-- EXTRAIT DE PAGE --
^^^^^^^^^^^^^^^^

Sous le maillot blanc et bleu, DeMarcus Ware devient sans doute le plus grand pass rusher de l’histoire de la franchise, alignant presque 9 saisons complètes et 134 matches d’affilée pour des résultats grandiloquents : 442 plaquages, 117 sacks, 32 fumbles forcés, 2 interceptions dont une retournée pour un touchdown (41 yards face à Atlanta en 2006, sur laquelle il met un stiff arm de premier ordre à Michael Vick qui vient de lui placer la balle dans les mains…).

Avec le renvoi de Rob Ryan et l’arrivée de Monte Kiffin au poste de coordinateur défensif, les Cowboys repositionnent néanmoins DeMarcus Ware au poste de defensive end à l’inter-saison 2013, presque un retour aux sources pour lui qui jouait à ce poste à Troy. Ce changement doit lui permettre d’exploiter sa vitesse face aux linemen adverses, plus lourds, et lui permettre d’encaisser moins de chocs qu’au poste de linebacker. Lui-même se dit « confiant que ce changement de position (lui) permettra de rester en bonne santé plus longtemps et d’avoir une carrière plus longue ». Au sortir de la saison, les Cowboys n’ont toutefois pas le choix et doivent se résoudre à se séparer de lui. Si les defensive ends de la NFL tournent autour d’un million de dollar par sack, DeMarcus est, lui, bien loin de ce résultat, avec son salaire de 14 millions de dollars pour seulement six sacks. Avec un contrat lui promettant encore plus de 15 millions par an sur les 4 saisons suivantes, Jerry Jones se voit forcé de laisser s’en aller le numéro 94.

Mais si la courbe pouvait sembler déclinante à son départ de Big D, l’air des Rocheuses semble avoir revigoré Ware. Au même poste de defensive end, il effectue une première saison extrêmement prometteuse, retrouvant la dizaine d’unités dans la colonne sacks, mais voit la défense des Broncos, dont il a été nommé capitaine, incapable de stopper Andrew Luck et les Colts sur la route de l’AFC Championship Game. Cette saison, de retour dans un rôle de linebacker, c’est bien « sa » défense qui aura permis à Denver de passer l’obstacle New England et de retourner au Super Bowl, deux ans après celui perdu face à Seattle. DeMarcus Ware jouera sa première finale au Levi’s Stadium, nul doute qu’il a déjà vecu trop de déceptions et de douleurs dans sa vie pour ne pas vouloir sortir du terrain victorieux.

A la saison prochaine pour une nouvelle galerie de portraits!

^^^^^^^^^^^^^^^^

-- Entrées de position des éléments --
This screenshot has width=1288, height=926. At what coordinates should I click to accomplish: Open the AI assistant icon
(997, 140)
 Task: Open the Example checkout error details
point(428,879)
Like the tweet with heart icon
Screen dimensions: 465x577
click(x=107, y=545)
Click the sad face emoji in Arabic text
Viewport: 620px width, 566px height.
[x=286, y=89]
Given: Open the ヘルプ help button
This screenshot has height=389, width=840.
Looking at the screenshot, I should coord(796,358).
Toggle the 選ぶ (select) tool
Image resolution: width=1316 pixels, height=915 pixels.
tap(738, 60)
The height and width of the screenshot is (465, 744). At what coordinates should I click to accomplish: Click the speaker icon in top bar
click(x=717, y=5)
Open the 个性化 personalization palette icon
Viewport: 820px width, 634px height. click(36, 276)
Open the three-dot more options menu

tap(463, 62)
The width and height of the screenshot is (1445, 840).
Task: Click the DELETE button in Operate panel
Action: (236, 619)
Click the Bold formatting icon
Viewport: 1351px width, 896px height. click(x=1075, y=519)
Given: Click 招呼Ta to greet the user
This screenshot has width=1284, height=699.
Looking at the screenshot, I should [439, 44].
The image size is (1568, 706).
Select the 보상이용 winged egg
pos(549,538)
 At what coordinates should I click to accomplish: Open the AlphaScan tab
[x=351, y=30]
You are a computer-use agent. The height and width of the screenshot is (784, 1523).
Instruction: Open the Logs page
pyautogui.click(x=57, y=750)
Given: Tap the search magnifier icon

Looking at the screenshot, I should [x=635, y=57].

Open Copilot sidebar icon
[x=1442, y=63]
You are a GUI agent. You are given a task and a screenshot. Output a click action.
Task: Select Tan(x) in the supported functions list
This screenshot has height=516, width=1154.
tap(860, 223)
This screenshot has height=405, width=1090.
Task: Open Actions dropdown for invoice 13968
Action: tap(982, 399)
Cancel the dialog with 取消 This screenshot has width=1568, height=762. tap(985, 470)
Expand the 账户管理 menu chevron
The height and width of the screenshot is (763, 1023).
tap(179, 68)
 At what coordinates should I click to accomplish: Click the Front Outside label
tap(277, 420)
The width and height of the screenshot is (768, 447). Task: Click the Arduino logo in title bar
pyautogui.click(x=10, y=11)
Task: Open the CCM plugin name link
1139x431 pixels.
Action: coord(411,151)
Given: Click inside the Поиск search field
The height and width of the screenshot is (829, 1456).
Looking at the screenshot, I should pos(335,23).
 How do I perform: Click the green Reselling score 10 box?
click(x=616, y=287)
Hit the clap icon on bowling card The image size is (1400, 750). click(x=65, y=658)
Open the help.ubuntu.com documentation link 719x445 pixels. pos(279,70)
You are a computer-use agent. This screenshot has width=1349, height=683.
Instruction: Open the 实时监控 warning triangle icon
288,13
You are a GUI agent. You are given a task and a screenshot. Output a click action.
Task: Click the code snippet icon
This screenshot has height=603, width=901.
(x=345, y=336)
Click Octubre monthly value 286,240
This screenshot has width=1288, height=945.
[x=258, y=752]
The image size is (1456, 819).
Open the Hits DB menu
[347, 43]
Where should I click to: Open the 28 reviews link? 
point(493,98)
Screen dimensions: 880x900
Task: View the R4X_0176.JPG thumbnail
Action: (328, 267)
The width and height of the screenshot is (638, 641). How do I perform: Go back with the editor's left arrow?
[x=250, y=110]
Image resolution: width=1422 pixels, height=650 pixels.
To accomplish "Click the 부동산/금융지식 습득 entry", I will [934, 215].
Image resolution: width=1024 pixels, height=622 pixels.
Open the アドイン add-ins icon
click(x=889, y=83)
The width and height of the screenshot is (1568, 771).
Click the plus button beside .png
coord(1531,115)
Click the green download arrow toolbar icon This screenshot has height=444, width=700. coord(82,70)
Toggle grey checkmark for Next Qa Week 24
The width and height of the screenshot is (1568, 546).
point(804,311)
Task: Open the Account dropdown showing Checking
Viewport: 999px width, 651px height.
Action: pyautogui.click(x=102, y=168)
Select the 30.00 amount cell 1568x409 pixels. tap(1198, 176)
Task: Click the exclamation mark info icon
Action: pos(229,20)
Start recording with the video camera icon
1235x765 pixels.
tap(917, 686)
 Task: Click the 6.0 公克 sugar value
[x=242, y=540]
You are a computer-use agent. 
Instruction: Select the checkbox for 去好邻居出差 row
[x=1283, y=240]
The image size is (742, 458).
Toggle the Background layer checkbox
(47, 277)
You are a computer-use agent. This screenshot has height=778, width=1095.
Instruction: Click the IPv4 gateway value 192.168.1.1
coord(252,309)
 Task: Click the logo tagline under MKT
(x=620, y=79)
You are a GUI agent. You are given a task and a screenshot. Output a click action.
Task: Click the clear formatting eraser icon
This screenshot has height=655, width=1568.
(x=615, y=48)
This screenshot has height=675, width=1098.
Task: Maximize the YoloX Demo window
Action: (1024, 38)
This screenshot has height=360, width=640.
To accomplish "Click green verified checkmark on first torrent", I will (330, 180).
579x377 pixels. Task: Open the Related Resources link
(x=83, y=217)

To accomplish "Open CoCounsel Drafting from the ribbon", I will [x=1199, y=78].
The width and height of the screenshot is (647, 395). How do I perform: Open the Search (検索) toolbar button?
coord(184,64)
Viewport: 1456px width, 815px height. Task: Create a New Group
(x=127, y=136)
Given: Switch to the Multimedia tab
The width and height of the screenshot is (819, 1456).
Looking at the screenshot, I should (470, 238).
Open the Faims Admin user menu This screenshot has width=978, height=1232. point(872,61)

^^^^^^^^^^^^^^^^

-- TÂCHE ÉCRITE A --
Traduisez en anglais la phrase suivante de l'extrait sur DeMarcus Ware : « Avec un contrat lui promettant encore plus de 15 millions par an sur les 4 saisons suivantes, Jerry Jones se voit forcé de laisser s’en aller le numéro 94. »
-- TÂCHE ÉCRITE B --
Indiquez qui arrive au poste de coordinateur défensif des Cowboys d'après l'extrait sur DeMarcus Ware.

-- RÉPONSE FINALE A --
With a contract still promising him more than 15 million a year over the following 4 seasons, Jerry Jones finds himself forced to let number 94 go.

-- RÉPONSE FINALE B --
Monte Kiffin arrive au poste de coordinateur défensif.